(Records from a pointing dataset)
=-=-=

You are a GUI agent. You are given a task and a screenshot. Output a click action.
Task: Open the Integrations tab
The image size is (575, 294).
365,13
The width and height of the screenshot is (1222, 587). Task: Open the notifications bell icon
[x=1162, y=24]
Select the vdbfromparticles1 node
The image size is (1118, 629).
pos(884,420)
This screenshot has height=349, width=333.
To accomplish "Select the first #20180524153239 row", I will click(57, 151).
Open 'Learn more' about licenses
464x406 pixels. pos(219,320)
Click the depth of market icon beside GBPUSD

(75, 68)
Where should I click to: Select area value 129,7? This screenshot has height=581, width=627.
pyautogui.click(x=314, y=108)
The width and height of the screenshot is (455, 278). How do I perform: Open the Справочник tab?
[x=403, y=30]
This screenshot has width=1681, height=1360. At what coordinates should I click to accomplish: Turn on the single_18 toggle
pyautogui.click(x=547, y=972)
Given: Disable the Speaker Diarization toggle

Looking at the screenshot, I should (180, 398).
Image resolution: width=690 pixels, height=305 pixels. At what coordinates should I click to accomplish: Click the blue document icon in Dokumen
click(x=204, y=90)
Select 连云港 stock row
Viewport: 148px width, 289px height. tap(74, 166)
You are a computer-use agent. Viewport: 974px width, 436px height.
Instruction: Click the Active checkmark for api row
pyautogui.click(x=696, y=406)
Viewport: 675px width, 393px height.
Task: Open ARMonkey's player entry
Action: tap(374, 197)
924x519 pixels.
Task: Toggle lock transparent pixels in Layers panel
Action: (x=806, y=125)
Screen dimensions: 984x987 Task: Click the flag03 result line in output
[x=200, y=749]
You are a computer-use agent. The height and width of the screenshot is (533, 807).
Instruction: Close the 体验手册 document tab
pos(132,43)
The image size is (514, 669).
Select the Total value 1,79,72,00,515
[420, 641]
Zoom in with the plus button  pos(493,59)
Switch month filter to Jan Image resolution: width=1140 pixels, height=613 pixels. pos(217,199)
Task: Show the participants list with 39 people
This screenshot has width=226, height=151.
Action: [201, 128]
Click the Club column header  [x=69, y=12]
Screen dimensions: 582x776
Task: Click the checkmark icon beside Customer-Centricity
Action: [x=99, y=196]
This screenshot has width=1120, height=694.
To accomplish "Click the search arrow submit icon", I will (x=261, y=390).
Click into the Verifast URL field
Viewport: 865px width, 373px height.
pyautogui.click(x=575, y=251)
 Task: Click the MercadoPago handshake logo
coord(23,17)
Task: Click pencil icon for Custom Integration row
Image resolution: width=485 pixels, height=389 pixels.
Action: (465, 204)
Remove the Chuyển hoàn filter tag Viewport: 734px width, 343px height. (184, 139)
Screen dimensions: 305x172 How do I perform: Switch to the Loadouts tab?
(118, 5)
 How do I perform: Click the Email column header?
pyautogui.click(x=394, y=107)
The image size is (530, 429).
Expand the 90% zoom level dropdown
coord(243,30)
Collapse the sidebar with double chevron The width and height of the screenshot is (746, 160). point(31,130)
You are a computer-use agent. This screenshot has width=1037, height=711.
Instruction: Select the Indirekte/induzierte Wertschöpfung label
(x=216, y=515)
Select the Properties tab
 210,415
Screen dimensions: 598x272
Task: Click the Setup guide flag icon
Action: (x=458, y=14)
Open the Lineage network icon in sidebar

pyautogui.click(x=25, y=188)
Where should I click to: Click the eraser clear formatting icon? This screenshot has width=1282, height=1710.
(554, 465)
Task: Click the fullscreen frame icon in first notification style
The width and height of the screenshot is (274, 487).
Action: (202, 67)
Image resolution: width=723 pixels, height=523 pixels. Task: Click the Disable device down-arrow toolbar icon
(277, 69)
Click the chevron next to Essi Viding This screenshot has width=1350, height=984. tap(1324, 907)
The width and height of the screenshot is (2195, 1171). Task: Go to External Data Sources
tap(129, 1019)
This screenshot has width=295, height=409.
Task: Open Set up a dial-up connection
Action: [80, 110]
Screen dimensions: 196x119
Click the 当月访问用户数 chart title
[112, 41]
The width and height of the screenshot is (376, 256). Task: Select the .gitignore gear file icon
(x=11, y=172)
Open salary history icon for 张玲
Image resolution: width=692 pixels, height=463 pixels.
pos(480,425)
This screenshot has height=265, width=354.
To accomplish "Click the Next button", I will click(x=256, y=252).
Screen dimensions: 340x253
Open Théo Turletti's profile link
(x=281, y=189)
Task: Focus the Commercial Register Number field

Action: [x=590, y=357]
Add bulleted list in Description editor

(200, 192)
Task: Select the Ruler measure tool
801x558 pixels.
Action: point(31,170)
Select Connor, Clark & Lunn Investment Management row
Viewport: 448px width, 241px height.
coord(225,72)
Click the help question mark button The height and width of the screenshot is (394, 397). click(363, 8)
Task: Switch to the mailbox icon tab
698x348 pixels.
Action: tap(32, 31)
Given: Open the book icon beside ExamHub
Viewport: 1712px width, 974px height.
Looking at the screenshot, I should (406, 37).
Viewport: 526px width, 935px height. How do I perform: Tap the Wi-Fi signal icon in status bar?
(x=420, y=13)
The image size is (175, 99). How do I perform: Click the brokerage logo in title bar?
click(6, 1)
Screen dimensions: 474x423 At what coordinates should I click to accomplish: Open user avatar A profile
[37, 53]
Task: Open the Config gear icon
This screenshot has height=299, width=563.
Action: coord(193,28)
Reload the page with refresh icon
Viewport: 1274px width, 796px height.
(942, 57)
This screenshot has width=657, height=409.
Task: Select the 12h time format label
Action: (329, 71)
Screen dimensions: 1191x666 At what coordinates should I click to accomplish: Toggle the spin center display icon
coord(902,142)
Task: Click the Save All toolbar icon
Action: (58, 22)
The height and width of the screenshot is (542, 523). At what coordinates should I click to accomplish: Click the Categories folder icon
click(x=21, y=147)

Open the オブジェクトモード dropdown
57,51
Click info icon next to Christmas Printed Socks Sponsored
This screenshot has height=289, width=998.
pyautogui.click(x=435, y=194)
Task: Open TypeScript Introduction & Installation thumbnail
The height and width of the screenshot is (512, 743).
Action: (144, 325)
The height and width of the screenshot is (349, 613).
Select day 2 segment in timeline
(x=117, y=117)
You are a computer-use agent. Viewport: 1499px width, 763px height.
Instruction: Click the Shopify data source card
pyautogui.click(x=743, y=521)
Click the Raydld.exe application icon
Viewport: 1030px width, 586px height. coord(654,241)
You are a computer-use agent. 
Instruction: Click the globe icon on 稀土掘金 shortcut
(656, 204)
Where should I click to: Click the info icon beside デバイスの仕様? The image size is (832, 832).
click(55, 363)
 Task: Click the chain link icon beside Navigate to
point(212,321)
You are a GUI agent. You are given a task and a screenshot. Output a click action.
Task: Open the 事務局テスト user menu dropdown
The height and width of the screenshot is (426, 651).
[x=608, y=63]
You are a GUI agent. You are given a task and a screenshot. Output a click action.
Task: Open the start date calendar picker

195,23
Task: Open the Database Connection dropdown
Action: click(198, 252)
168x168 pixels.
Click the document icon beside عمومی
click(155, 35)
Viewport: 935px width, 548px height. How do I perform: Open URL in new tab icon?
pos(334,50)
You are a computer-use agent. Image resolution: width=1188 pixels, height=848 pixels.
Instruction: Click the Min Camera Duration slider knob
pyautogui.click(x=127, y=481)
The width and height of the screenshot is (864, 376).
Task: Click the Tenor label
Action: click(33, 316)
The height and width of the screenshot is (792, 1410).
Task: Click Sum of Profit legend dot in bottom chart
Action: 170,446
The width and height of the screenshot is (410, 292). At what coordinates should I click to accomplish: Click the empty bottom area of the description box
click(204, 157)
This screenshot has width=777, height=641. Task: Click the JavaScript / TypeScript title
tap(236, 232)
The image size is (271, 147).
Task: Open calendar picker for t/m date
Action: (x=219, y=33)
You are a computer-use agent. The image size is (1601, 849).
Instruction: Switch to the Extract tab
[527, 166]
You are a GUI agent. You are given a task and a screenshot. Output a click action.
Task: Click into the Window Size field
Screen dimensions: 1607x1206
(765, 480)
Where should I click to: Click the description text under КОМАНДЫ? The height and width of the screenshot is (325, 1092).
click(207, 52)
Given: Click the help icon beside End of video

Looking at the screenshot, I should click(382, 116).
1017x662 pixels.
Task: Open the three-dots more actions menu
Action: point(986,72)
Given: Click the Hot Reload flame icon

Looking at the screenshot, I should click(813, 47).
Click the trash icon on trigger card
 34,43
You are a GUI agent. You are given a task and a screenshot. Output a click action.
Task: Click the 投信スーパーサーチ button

=-=-=

Problem requirements
Copy out the lines of the records from the one containing "Task: Open TypeScript" through the one containing "point(212,321)", including both of those lines, and nothing else.

The answer
Task: Open TypeScript Introduction & Installation thumbnail
The height and width of the screenshot is (512, 743).
Action: (144, 325)
The height and width of the screenshot is (349, 613).
Select day 2 segment in timeline
(x=117, y=117)
You are a computer-use agent. Viewport: 1499px width, 763px height.
Instruction: Click the Shopify data source card
pyautogui.click(x=743, y=521)
Click the Raydld.exe application icon
Viewport: 1030px width, 586px height. coord(654,241)
You are a computer-use agent. 
Instruction: Click the globe icon on 稀土掘金 shortcut
(656, 204)
Where should I click to: Click the info icon beside デバイスの仕様? The image size is (832, 832).
click(55, 363)
 Task: Click the chain link icon beside Navigate to
point(212,321)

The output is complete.